The heroes of Marvel's comic book (and increasingly cinematic) universe have had variable luck when it comes to computer game adaptations of their adventures. There are some solid titles, like Spider-Man for PlayStation, and some total flops, like the recent Marvel's Avengers. So, before the debut of the Guardians of the Galaxy video game by Eidos Montreal, there was no shortage of concerns about the quality of this work. It didn't take long from the announcement to the release, and there wasn't much buzz about the production itself either.
Fortunately, it turned out that the developers of Marvel's Guardians of the Galaxy came up with a really successful game. The high ratings and praises from players seem to certify the quality. Is there a recipe for a successful adaptation of iconic Marvel comics? There's certainly more than one way, but Eidos have found their own identity. Our colleagues from the French jeuxvideos.com managed to talk to the developers of Guardians of the Galaxy. So let's see how a Marvel blockbuster is made outside of Hollywood.
Not based on a movie
Video game adaptations of popular movies often turn out complete garbage. Probably because it is extremely difficult, if at all possible, to turn a two-hour show into a several-hours-long interactive game. So, the creators of Guardians of the Galaxy chose a very different approach – the went for their own interpretation of both the Guardians and their adventures. Because sometimes, not all of the original ideas turned out to be successful.
Jean-François Dugas (senior creative director): Working with Marvel was really fun and it was a great collaboration. On the first day, when we met and discussed where we would go with this project, they went “We want you to make a unique take on the Guardians, we don’t want it to be connected to the movies or based on the comic books. We want your own interpretation of that franchise.” We were really excited about that because that was exactly what we wanted, and seeing that Marvel was on the same page as us was really nice.
One of the first things we did after that was a brainstorm to start working on the characters. In the first concepts of Rocket, Drax, Gamora, we kind of “turned it up to eleven.” We really pushed the designs. For example, Rocket was as tall as human being, Draxx looked like you-need-to-go-back-to-the-gym guy. We went a little bit far.
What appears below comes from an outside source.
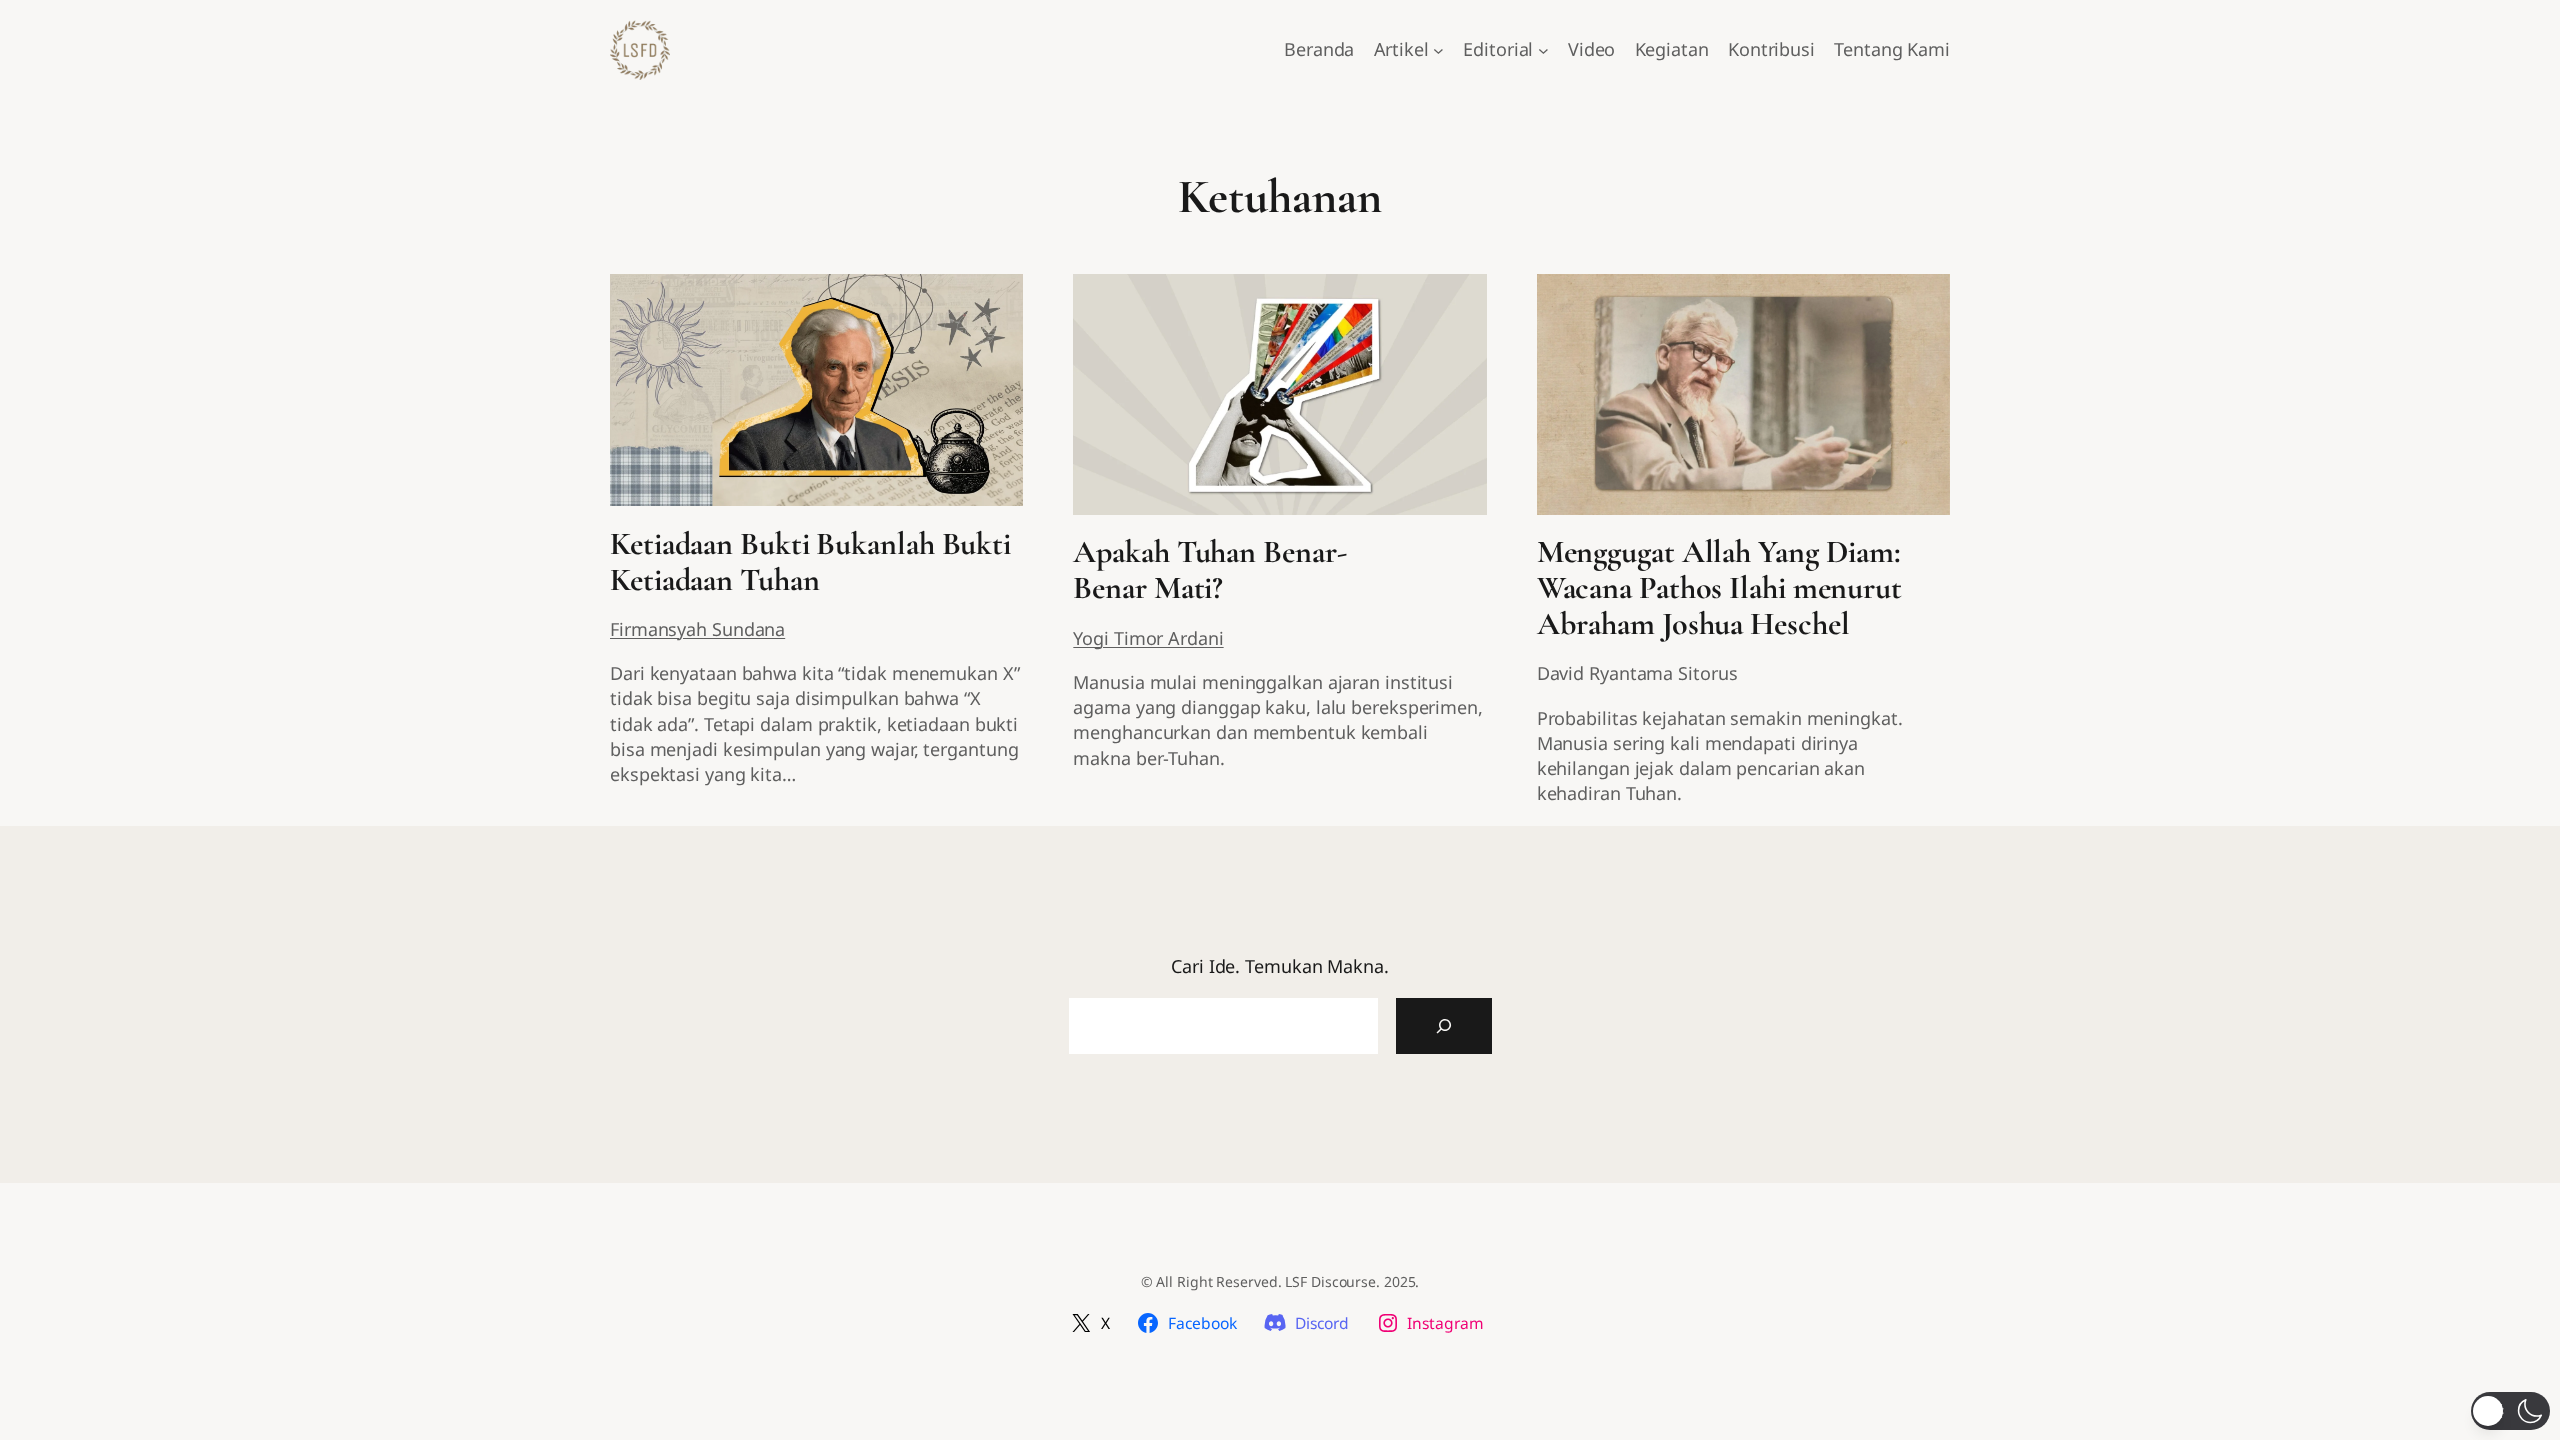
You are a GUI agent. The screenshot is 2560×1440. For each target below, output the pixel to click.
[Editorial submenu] (1543, 50)
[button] (2510, 1411)
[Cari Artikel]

We flew Marvel to Montreal, we sat at our couch and presented them the characters we designed, and they were sitting back, leaning on the couch, and it was not even 20 seconds of silence, but in my head, it felt like minutes and I thought: “Oh my god, they are going to kill us.” And actually, we really went too far, but they were really happy that we didn’t try to mimic something that already existed. They were happy to see that we wanted to push, do something unique. They just helped us to achieve that balance of making sure that those characters are recognizable, but have different flavor from what you’ve seen elsewhere.[…] It really is a fresh take on the franchise.
Bruno Gautier Leblanc (art director): It was very important for us early on to find a unique visual style that belongs to us, to distance ourselves from the movies and from the comic books even though we took much inspiration from them. We were very inspired by the early 90s’ 3D art. This is when people started playing around with 3d programs, making cubes, spheres and polygons. We realized there is something really unique about these early landscapes that were created with minimal objects. So, from there, we took those objects and started making alien landscapes with them, building cities and everything.
We realized early on that it was very minimalistic and we needed more details. So then, we went to look at what has been done in the new 3D, which was fractals and procedural art. Putting all these things together is what gave us a signature for our game.
Step outside your bubble
Eidos Montreal is a studio known for Deus Ex, Thief and Shadow of the Tomb Raider. These are fairly serious, dark productions with little room for comedy. It turned out that a complete change of atmosphere for a looser one can be very refreshing and that the team, which has never specialized in any particular convention, can find themselves quite well in something completely different.
Patrick Fortier (senior gameplay director): The biggest difference was that we worked with Marvel, which is of course an important partner in collaboration.
Another difference was the tone of the game – it’s much lighter. There is humor, there are some jokes, it’s colorful. It is a completely different game that we used develop before. So, we had to kind of unlearn things that we are so used to do. And that was especially the challenge when we started the project, getting to that groove, something completely different. We had to find the right direction, but it was fun to work on that game, on something which has humor, really positive emotions. It was great for the entire team.